» **TEXTE DE LECTURE**:
Le cow-boy solitaire

Le Wrangler figure parmi les derniers à disposer d’une construction aussi robuste qu’efficace. Cependant, cela n’a pas empêché Jeep d’en faire un franchisseur moderne en l’électrifiant.

Certaines voitures se reconnaissent même les yeux fermés. Le Wrangler en fait partie. Ses spécificités – comme la possibilité d’enlever le toit, les portières et rabattre le pare-brise – en font un modèle simplement unique en son genre! Unique, comme la puissance cumulée de ce Wrangler hybride rechargeable, la plus élevée disponible en Europe. Il la doit aux deux aides électriques ajoutées à son 4-cylindres turbo, sous la forme d’un alterno-démarreur de 33 kW (45 ch) et d’une machine synchrone à aimants permanents placée en amont de sa boîte de vitesses. Ainsi, au total, ce ne sont pas moins de 380 ch qui animent ce cow-boy, signification du mot «wrangler». Mais, entre sa célérité et son intérieur presque luxueux, perché sur sa selle(rie) en cuir, on se sent davantage comme un jockey à l’hippodrome de Chantilly plutôt qu’un vacher du Kansas.

» **EXERCICE PROPOSÉ 1**:
Quels éléments du Wrangler peut-on enlever ou rabattre, d'après le texte sur le Jeep Wrangler ?

» **LIGNES ENREGISTRÉES**:
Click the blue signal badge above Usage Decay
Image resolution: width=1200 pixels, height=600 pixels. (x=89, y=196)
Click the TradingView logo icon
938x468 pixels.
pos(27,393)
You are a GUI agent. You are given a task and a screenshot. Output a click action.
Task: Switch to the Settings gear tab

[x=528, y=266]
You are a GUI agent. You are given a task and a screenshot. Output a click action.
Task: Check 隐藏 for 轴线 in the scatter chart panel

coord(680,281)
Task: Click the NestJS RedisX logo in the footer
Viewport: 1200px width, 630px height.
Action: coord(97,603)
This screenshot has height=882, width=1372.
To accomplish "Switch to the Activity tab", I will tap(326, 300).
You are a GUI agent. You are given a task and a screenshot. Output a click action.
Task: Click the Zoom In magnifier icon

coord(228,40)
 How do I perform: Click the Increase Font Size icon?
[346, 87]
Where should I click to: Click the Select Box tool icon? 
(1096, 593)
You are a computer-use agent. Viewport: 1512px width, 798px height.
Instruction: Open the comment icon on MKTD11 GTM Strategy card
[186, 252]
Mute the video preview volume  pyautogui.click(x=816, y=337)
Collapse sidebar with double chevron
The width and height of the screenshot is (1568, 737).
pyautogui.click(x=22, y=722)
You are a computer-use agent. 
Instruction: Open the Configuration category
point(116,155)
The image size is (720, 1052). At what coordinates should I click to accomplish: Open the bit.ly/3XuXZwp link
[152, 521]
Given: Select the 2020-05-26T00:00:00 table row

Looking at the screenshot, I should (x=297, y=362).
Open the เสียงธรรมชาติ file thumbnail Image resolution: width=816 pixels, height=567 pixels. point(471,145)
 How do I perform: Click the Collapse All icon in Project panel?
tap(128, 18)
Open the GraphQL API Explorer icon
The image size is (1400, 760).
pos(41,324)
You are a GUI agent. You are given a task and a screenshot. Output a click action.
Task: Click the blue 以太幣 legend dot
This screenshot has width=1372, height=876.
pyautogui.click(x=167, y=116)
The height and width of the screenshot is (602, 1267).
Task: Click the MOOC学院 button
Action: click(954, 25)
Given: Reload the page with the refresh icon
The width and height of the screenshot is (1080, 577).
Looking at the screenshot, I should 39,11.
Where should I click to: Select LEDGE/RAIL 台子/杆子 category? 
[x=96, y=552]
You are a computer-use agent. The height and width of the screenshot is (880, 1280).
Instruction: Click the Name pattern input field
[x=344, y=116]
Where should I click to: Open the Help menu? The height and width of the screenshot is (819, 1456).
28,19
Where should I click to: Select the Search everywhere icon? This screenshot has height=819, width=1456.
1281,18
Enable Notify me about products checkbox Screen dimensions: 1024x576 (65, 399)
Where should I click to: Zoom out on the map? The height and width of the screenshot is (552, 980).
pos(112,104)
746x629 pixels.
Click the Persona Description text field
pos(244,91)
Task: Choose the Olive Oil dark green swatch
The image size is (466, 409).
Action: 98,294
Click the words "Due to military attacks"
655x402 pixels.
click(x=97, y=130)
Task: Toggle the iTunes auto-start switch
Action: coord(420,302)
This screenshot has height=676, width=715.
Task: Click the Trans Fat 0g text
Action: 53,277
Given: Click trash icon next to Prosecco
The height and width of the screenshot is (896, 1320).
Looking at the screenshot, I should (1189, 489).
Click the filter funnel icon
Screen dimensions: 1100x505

» **EXERCICE PROPOSÉ 2**:
Dans les enregistrements, remplacez « icon » par « button » dans la partie qui s'ouvre sur la ligne contenant « Where should I click to: Open » et se ferme sur celle contenant « Action: 98,294 », puis donnez seulement ces lignes.

» **RÉPONSE COMPLÈTE 1**:
- le toit
- les portières
- le pare-brise

» **RÉPONSE COMPLÈTE 2**:
Where should I click to: Open the Help menu? The height and width of the screenshot is (819, 1456).
28,19
Where should I click to: Select the Search everywhere button? This screenshot has height=819, width=1456.
1281,18
Enable Notify me about products checkbox Screen dimensions: 1024x576 (65, 399)
Where should I click to: Zoom out on the map? The height and width of the screenshot is (552, 980).
pos(112,104)
746x629 pixels.
Click the Persona Description text field
pos(244,91)
Task: Choose the Olive Oil dark green swatch
The image size is (466, 409).
Action: 98,294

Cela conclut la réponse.